FNE at Medias Central European Film Festival: Interview with Radu Gabrea

By Iulia Blaga

    FNE spoke with Radu Gabrea, the head of the new Central European film festival (www.meceff.ro) located in Medias, Romania, taking place 5-11 September 2011.

    FNE - Why a film festival in Mediaş?

    Gabrea - The reason is related to my theory about Central Europe. Two third of Romania belong to Central Europe, and Central Europe has an extraordinary cultural unity with many important achievements. I believe that the Romanian cinema has to be placed also in this context. Secondly, I am sentimentaly connected to Mediaş because I worked as an construction engineer 50 km from it. Moreover, I shot here part of my film Cocoşul decapitat/The Beheaded Rooster. Also, the mayor of Mediaş, Teodor Neamţu, welcomed us very warmly.

    FNE - What are your goals with MECEFF (www.meceff.ro)?

    Gabrea - MECEFF is a competitive festival, but it's more like a finale. The competition is set between the countries from Central Europe - Czech Republic, Hungary, Austria, Poland, Romania, Slovakia (editorial note: it was supposed to have also a film from Slovenia, but the negotiations failed.). Each country sent its national prize winner. Hungary is represented by Szabolcs Hajdu's Bibliotheque Pascal, Poland by Jan Kidawa-Błoński 's Różyczka/Little Rose, Romania by Florin Şerban's Eu cand vreau sa fluier, fluier/If I Want to Whistle, I Whistle, Czech Republic by Radim Spacek's Pouta/Walking too Fast, Austria by Elisabeth Scharang's Vielleicht in einem anderen Leben/In Another Lifetime, and Slovakia by Vladimir Balko's Pokoj v duši/Soul at Peace.

    FNE - Who are the members of the jury?

    Gabrea - The film critic Dorothea Holloway from Germany, the American writer David Blum, the German journalist Wolfgang J. Ruf, the film historian Costel Safirman from Israel and the head of the National Film Archives from Romania, Anca Mitran.

    FNE - How many films are you showing?

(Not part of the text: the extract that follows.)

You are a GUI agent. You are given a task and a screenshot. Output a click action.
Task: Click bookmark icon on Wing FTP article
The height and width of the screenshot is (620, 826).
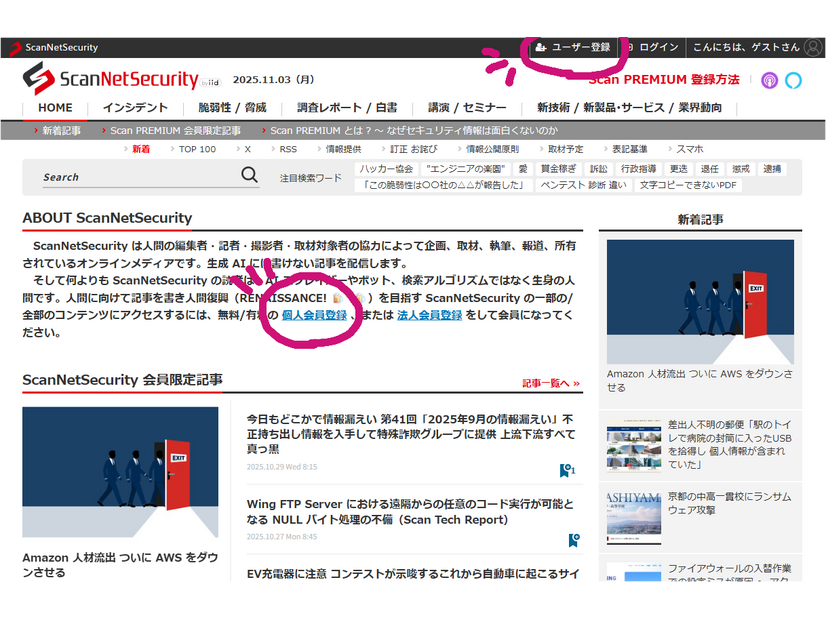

    Gabrea - 45, and we have 150 guests. We were very enthusiastic while organising and it swelled, if I may say, because all the people we've been talking you were very interested in it. I am talking mainly about the cultural centers of all these countries. There are also films we had to set aside, because there were already too many.

    FNE - You also have an invited country guest.

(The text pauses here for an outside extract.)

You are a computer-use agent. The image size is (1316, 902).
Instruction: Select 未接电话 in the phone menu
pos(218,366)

    Gabrea - Israel is our special guest this time. Next year it will be Germany and after that Poland. It's I who chooses this guest. That's why we also call the selection 7+1.

    FNE - What results you are expecting from its first edition?

    Gabrea - First and foremost, I am expecting to have an audience. All the screenings are free of charge, so I hope that thousands of people will come to see the films. Of course, I would like them to come also to our symposiums and debates (on the Third Europe, on the issues of the Israeli cinema in the context of the conflict between Jews and Arabs and so forth). This is a region when before the Holocaust Yddish was the lingua franca, and we are showing some extraordinary old films in Yddish.

    We hope that the festival will have a good start. We made it with an extremely low budget. Maybe there are too many films, maybe not too many - we will see. Is very hard to know the recipe from the very begining.